Apostemos por el  consumo responsable. Transmitamos a nuestros niños y niñas unos valores ecológicos, que no sean tanto de poseer, sino de compartir y ser responsables en el cuidado de las cosas que utilizan.

 Evitemos los excesos  y caprichos al regalar juguetes, que satura a las niñas y niños y les anestesia. ¡No, tener muchos juguetes no les hace más felices! 

 Volvamos a ser niños y niñas  y descubramos el gran poder del juego. Nuestros peques tienen el secreto de la felicidad, aprendamos de ellos a vivir con intensidad y asombro cada momento, recuperemos la pasión por jugar y disfrutar.

Juguemos de forma responsable. Seamos conscientes del daño ecológico y económico de todos esos juguetes sin sentido que acaban pronto en el olvido. Acumulemos buenos recuerdos y menos cosas materiales.

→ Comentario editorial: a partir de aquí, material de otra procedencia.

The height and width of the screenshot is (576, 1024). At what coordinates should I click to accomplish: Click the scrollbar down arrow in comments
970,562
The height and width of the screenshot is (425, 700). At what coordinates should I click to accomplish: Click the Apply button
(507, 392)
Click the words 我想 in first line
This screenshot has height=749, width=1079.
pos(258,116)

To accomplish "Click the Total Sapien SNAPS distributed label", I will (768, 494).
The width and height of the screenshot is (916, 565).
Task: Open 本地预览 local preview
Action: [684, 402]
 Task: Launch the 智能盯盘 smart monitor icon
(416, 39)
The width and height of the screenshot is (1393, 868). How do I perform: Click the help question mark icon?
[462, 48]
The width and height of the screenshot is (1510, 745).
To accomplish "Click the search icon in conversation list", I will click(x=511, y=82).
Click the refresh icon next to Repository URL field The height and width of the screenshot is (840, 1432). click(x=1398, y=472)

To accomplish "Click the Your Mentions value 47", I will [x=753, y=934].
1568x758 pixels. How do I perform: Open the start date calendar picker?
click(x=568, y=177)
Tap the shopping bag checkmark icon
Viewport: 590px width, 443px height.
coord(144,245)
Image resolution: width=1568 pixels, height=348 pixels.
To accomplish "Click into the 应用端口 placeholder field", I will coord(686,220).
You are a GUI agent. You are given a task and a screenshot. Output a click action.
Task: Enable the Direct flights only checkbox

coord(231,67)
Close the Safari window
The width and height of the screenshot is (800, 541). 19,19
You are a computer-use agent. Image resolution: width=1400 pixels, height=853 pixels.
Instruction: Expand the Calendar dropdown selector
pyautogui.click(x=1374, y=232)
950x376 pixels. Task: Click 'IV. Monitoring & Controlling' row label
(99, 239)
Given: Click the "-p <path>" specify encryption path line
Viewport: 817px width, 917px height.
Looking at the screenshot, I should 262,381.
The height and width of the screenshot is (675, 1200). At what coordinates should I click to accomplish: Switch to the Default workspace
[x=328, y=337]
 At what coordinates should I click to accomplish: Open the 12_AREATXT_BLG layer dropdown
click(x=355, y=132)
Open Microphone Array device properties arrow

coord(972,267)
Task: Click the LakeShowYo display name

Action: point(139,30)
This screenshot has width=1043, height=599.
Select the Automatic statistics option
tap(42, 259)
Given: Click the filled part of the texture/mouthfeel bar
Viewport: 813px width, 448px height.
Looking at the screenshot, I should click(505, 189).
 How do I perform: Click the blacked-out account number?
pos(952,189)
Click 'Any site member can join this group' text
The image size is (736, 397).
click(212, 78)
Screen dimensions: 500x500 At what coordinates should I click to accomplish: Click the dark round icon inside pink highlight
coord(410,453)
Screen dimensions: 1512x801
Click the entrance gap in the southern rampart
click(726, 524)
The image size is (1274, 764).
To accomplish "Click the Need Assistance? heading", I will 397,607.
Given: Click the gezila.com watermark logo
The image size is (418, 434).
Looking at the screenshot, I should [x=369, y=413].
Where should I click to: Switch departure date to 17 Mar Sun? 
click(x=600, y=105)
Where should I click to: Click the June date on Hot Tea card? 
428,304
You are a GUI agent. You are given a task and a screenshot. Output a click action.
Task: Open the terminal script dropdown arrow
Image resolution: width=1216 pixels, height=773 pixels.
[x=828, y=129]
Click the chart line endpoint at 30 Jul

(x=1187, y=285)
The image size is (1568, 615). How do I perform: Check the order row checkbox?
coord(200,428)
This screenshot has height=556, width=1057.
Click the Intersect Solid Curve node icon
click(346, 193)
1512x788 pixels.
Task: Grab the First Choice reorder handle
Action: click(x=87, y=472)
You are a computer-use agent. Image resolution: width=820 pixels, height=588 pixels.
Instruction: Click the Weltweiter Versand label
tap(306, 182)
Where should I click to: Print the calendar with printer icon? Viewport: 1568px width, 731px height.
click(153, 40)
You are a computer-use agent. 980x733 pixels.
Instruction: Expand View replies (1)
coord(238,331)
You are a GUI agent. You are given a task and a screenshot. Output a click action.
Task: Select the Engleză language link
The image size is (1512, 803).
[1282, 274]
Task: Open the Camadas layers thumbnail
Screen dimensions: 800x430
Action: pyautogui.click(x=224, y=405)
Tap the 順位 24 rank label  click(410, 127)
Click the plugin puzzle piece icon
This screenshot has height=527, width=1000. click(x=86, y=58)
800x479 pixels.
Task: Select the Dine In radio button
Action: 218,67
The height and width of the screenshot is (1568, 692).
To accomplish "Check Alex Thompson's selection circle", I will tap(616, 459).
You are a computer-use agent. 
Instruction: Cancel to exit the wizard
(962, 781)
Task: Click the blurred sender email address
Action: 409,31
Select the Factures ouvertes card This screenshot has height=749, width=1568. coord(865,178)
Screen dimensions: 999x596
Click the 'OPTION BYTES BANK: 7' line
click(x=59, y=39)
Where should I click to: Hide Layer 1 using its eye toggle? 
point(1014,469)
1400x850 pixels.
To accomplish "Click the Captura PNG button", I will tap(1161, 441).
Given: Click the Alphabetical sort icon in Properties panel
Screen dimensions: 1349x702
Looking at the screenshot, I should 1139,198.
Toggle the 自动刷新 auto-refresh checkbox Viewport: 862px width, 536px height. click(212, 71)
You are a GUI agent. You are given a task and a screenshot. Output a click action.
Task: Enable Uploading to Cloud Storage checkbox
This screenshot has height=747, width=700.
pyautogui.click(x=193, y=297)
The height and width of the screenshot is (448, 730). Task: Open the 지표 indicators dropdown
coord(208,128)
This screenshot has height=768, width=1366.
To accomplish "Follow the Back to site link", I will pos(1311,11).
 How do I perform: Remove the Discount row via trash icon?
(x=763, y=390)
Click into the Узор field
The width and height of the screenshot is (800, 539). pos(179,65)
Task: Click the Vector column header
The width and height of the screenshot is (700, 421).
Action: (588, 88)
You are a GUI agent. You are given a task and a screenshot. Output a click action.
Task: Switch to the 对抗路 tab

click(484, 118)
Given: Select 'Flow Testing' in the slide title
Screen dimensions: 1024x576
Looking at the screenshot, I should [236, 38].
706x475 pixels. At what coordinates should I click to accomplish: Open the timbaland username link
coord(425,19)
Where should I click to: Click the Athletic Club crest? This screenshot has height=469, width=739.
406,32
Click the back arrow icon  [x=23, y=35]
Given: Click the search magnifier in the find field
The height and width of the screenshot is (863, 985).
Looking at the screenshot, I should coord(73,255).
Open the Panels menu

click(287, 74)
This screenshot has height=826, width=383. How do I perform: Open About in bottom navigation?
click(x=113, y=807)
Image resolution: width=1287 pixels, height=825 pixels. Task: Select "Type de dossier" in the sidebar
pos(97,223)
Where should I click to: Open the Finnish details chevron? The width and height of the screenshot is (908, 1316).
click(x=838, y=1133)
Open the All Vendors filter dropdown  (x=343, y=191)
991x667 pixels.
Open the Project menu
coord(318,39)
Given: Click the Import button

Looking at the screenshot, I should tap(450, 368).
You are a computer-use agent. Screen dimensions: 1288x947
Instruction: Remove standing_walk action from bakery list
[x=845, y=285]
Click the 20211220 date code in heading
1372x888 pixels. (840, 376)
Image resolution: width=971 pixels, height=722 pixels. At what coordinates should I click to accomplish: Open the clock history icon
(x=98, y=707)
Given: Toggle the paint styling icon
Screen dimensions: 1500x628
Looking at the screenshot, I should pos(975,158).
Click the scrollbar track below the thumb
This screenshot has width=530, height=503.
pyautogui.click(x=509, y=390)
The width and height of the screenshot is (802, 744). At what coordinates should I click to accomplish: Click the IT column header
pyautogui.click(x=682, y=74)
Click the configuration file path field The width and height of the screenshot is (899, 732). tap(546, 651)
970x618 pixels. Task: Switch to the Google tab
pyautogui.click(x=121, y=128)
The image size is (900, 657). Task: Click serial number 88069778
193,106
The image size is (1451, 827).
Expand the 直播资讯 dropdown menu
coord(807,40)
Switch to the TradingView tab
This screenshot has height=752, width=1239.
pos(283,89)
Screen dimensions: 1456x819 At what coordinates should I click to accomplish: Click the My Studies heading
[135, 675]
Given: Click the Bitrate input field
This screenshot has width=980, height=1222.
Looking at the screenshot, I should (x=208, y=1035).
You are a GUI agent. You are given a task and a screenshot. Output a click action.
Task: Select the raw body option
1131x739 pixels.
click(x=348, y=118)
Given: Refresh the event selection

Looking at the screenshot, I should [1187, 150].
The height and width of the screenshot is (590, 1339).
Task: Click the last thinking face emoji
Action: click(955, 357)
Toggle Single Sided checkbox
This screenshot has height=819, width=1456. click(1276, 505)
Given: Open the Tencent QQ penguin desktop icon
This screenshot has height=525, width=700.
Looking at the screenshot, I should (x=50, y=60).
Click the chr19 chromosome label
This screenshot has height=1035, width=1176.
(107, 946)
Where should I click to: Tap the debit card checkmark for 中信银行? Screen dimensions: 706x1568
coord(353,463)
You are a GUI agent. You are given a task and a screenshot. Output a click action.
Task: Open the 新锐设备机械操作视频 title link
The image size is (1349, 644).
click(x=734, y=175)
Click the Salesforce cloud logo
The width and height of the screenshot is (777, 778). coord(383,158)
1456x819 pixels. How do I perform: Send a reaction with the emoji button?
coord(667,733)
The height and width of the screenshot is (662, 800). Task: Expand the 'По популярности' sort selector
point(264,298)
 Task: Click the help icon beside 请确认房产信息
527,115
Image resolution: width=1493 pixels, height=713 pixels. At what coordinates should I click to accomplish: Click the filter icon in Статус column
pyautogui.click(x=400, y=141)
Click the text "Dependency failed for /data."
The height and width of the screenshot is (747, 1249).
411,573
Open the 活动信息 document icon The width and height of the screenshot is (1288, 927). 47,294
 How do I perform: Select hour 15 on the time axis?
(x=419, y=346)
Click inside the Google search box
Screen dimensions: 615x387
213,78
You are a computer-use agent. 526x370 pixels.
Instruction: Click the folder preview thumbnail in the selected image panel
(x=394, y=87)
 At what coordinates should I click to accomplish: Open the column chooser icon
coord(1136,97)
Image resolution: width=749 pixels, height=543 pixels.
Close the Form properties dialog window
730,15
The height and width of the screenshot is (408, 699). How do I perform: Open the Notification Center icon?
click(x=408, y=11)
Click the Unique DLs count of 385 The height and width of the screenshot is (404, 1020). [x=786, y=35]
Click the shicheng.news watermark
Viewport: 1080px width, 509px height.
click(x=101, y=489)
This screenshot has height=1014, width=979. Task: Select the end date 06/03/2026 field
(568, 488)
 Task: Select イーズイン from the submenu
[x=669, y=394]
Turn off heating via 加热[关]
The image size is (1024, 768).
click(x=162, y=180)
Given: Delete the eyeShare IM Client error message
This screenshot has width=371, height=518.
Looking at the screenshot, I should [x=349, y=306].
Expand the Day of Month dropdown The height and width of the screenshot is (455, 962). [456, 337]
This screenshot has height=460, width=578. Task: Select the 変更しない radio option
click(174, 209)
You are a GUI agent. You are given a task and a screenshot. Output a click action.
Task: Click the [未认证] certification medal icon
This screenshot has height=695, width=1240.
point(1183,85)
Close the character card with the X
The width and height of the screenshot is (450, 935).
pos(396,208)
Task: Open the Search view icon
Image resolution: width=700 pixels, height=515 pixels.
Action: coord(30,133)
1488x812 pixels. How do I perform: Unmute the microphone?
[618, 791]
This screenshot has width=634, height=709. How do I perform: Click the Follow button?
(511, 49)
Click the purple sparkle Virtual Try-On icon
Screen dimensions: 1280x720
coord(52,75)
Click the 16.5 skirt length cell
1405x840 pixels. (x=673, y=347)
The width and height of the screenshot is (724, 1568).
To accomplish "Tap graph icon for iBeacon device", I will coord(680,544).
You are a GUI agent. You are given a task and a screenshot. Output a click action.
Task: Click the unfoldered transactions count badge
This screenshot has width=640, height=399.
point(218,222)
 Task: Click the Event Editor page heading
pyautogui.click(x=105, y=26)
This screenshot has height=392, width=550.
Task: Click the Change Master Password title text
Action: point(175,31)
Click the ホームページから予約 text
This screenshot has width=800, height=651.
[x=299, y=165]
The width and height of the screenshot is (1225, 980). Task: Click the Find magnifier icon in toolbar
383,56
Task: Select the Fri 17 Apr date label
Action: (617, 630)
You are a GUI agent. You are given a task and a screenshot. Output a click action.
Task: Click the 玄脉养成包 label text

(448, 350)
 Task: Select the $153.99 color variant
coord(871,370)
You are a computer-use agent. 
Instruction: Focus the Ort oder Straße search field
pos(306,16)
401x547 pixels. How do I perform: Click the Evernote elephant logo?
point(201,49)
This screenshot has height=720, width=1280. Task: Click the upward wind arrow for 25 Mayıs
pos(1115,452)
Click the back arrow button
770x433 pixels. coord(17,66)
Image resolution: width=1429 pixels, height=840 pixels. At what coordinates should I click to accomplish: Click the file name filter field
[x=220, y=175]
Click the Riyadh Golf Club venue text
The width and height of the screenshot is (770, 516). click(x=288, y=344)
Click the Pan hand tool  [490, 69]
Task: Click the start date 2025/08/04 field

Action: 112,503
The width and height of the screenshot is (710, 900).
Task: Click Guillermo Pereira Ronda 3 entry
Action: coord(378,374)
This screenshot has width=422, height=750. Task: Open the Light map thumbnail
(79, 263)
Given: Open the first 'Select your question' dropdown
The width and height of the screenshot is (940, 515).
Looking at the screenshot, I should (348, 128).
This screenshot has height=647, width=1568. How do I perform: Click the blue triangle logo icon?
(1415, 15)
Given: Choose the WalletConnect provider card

 Cambiemos  la manera de hacer las cosas. Reflexionemos sobre lo que consumimos y hagámoslo de forma más sostenible. No caigamos en la inercia consumista, porque nuestros hijos e hijas aprenden de nosotros.

En la vida hay cosas que dan  más felicidad  que fundirnos la tarjeta de crédito. Busquemos la felicidad en otros sitios. Vivamos con intensidad los momentos compartidos con la gente que queremos.

 Juguemos  con nuestros hijos e hijas. Y juguemos mucho, dejemos que fluya la magia para conectarnos más. Porque jugar no es sólo manejar juguetes, recuperemos la actitud lúdica.